*** Block opens ***

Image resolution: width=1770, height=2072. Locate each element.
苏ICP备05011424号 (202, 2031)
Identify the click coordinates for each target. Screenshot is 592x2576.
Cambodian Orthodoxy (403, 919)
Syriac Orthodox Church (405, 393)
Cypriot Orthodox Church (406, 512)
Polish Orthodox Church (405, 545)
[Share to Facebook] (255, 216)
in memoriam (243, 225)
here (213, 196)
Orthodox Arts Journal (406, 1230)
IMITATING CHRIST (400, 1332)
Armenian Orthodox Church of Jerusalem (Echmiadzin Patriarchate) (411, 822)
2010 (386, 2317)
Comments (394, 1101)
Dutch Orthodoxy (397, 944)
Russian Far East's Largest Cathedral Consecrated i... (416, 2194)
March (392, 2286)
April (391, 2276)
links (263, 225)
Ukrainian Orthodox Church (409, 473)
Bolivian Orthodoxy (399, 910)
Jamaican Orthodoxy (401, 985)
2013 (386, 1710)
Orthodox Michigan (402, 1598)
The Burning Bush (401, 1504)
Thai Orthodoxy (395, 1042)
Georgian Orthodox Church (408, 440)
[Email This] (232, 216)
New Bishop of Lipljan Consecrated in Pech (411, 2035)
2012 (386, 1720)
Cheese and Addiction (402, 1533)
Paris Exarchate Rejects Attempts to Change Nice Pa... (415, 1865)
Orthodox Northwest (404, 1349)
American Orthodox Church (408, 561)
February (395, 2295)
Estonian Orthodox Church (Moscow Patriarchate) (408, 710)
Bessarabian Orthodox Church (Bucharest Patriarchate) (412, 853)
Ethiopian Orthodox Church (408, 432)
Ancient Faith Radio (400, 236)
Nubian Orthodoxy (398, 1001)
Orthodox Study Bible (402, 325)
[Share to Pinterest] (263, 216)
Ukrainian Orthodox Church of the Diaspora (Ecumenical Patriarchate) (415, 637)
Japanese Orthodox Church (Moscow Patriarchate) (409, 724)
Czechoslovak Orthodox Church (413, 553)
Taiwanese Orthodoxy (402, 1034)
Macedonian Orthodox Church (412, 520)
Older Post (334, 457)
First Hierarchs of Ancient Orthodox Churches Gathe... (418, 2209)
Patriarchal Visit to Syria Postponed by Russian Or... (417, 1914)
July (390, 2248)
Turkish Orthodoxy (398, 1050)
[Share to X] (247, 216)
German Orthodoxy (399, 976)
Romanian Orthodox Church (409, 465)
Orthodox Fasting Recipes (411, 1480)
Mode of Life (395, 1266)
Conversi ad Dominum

*** Block closes ***

▶ What this task involves:
Copy out all the records exactly.

▶ Solved exercise:
Image resolution: width=1770, height=2072. Locate each element.
苏ICP备05011424号 (202, 2031)
Identify the click coordinates for each target. Screenshot is 592x2576.
Cambodian Orthodoxy (403, 919)
Syriac Orthodox Church (405, 393)
Cypriot Orthodox Church (406, 512)
Polish Orthodox Church (405, 545)
[Share to Facebook] (255, 216)
in memoriam (243, 225)
here (213, 196)
Orthodox Arts Journal (406, 1230)
IMITATING CHRIST (400, 1332)
Armenian Orthodox Church of Jerusalem (Echmiadzin Patriarchate) (411, 822)
2010 (386, 2317)
Comments (394, 1101)
Dutch Orthodoxy (397, 944)
Russian Far East's Largest Cathedral Consecrated i... (416, 2194)
March (392, 2286)
April (391, 2276)
links (263, 225)
Ukrainian Orthodox Church (409, 473)
Bolivian Orthodoxy (399, 910)
Jamaican Orthodoxy (401, 985)
2013 (386, 1710)
Orthodox Michigan (402, 1598)
The Burning Bush (401, 1504)
Thai Orthodoxy (395, 1042)
Georgian Orthodox Church (408, 440)
[Email This] (232, 216)
New Bishop of Lipljan Consecrated in Pech (411, 2035)
2012 (386, 1720)
Cheese and Addiction (402, 1533)
Paris Exarchate Rejects Attempts to Change Nice Pa... (415, 1865)
Orthodox Northwest (404, 1349)
American Orthodox Church (408, 561)
February (395, 2295)
Estonian Orthodox Church (Moscow Patriarchate) (408, 710)
Bessarabian Orthodox Church (Bucharest Patriarchate) (412, 853)
Ethiopian Orthodox Church (408, 432)
Ancient Faith Radio (400, 236)
Nubian Orthodoxy (398, 1001)
Orthodox Study Bible (402, 325)
[Share to Pinterest] (263, 216)
Ukrainian Orthodox Church of the Diaspora (Ecumenical Patriarchate) (415, 637)
Japanese Orthodox Church (Moscow Patriarchate) (409, 724)
Czechoslovak Orthodox Church (413, 553)
Taiwanese Orthodoxy (402, 1034)
Macedonian Orthodox Church (412, 520)
Older Post (334, 457)
First Hierarchs of Ancient Orthodox Churches Gathe... (418, 2209)
Patriarchal Visit to Syria Postponed by Russian Or... (417, 1914)
July (390, 2248)
Turkish Orthodoxy (398, 1050)
[Share to X] (247, 216)
German Orthodoxy (399, 976)
Romanian Orthodox Church (409, 465)
Orthodox Fasting Recipes (411, 1480)
Mode of Life (395, 1266)
Conversi ad Dominum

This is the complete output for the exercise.